Problem to solve — Please make an exact transcription of the records, keeping the pictures out of it.

Collected data entries:
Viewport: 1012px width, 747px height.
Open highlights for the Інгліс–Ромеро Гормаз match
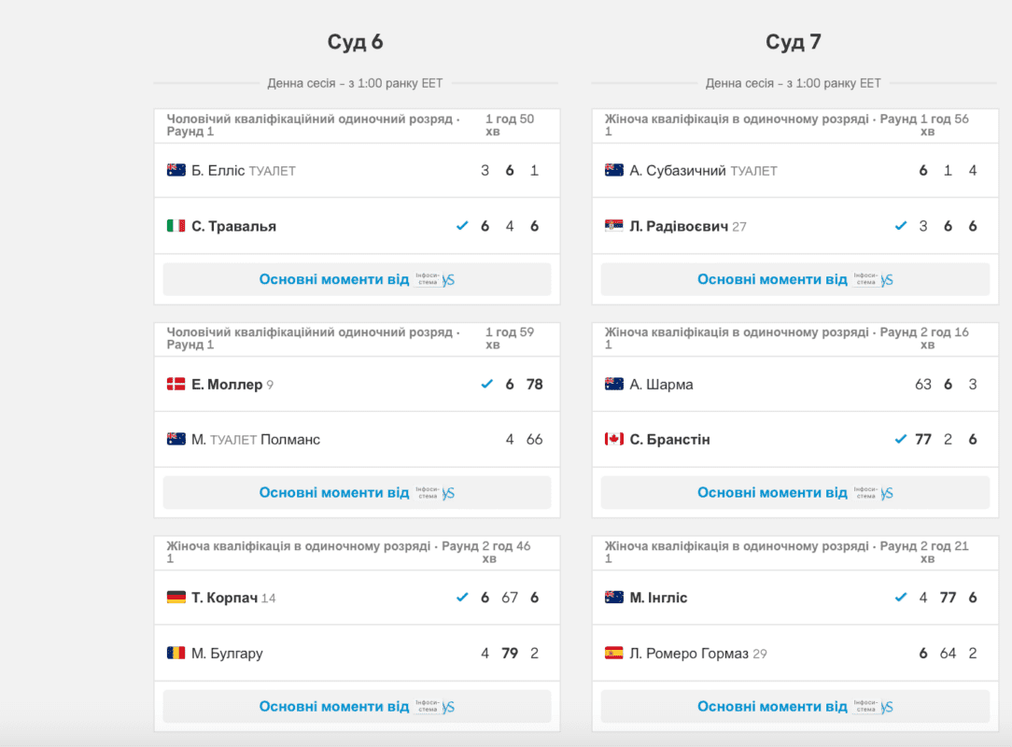tap(794, 707)
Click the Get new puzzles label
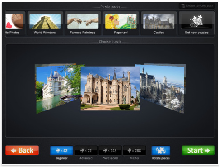Screen dimensions: 219x167 click(x=196, y=33)
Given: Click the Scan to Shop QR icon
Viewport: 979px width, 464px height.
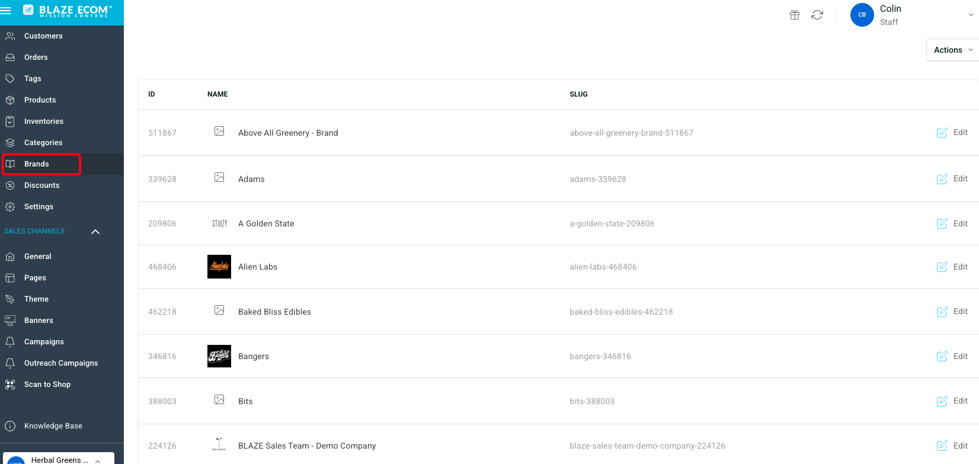Looking at the screenshot, I should [x=10, y=385].
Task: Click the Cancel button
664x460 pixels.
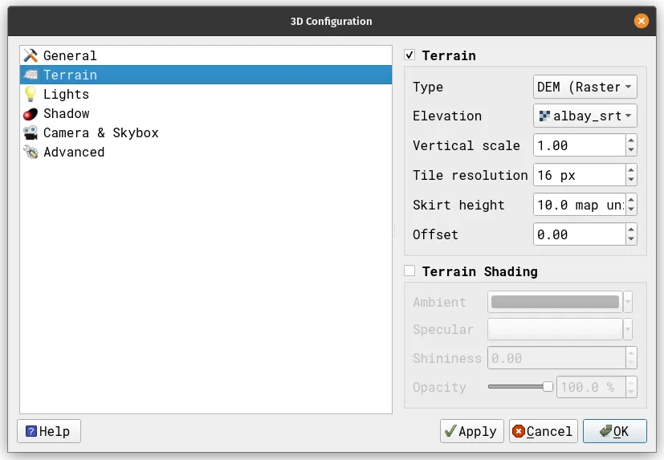Action: (542, 431)
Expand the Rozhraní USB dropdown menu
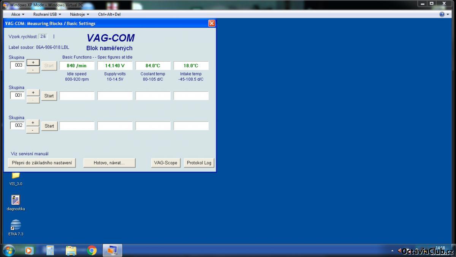 click(47, 14)
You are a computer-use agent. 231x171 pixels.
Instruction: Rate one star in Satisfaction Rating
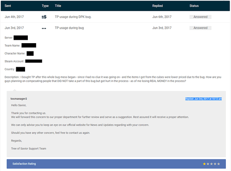click(205, 164)
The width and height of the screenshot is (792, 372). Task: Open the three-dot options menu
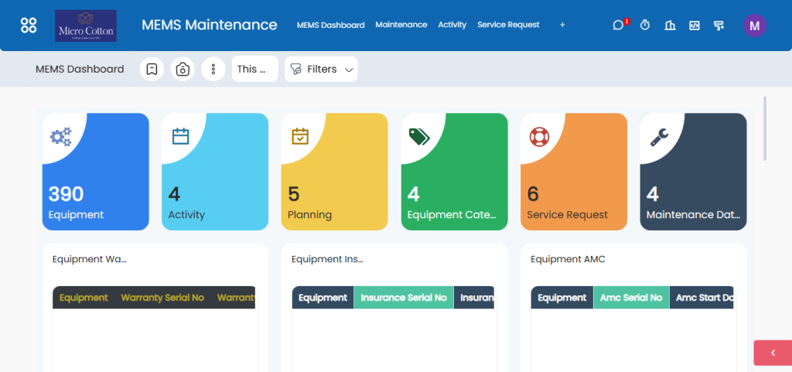tap(213, 70)
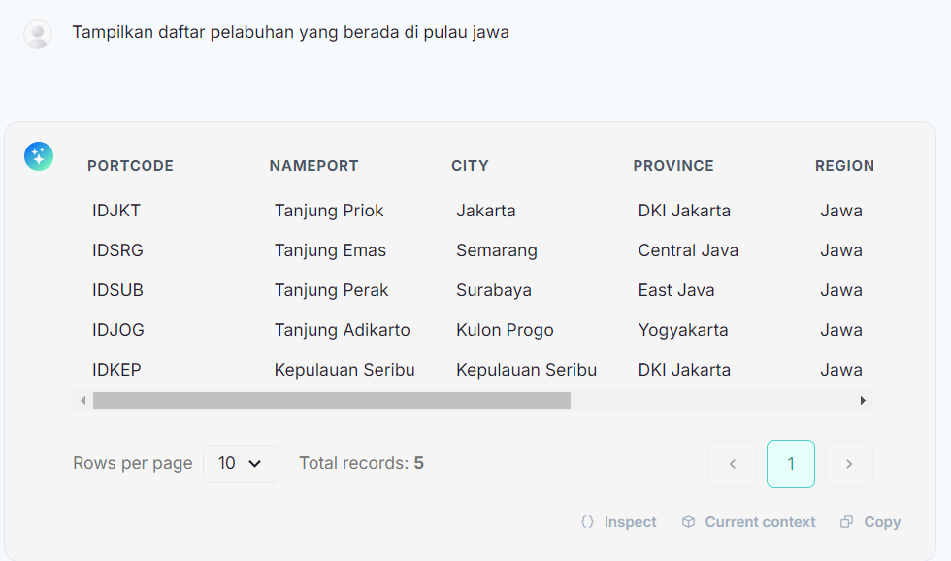Go to next page arrow
951x561 pixels.
849,464
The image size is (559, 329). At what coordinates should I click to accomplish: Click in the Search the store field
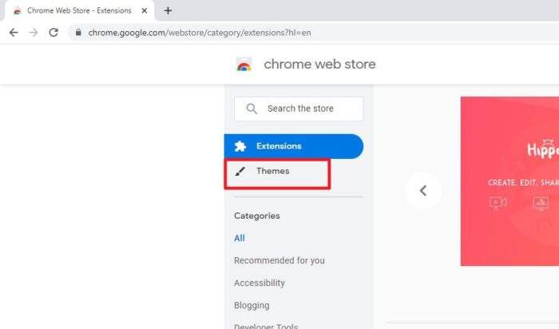pyautogui.click(x=299, y=109)
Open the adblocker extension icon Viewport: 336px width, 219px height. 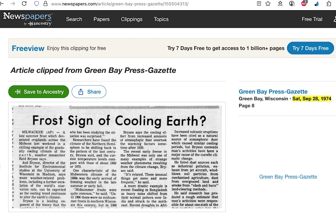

Expected answer —
Viewport: 1012px width, 747px height.
Open highlights for the Інгліс–Ромеро Гормаз match
tap(794, 707)
Click the Get new puzzles label
Screen dimensions: 219x167 click(x=196, y=33)
Given: Click the Scan to Shop QR icon
Viewport: 979px width, 464px height.
Looking at the screenshot, I should [x=10, y=385].
Task: Click the Cancel button
664x460 pixels.
Action: (542, 431)
Expand the Rozhraní USB dropdown menu
 click(47, 14)
You are a computer-use agent. 231x171 pixels.
Instruction: Rate one star in Satisfaction Rating
click(205, 164)
The width and height of the screenshot is (792, 372). Task: Open the three-dot options menu
tap(213, 70)
Go to next page arrow
951x561 pixels.
849,464
The image size is (559, 329). At what coordinates should I click to accomplish: Click in the Search the store field
pyautogui.click(x=299, y=109)
Open the adblocker extension icon Viewport: 336px width, 219px height. 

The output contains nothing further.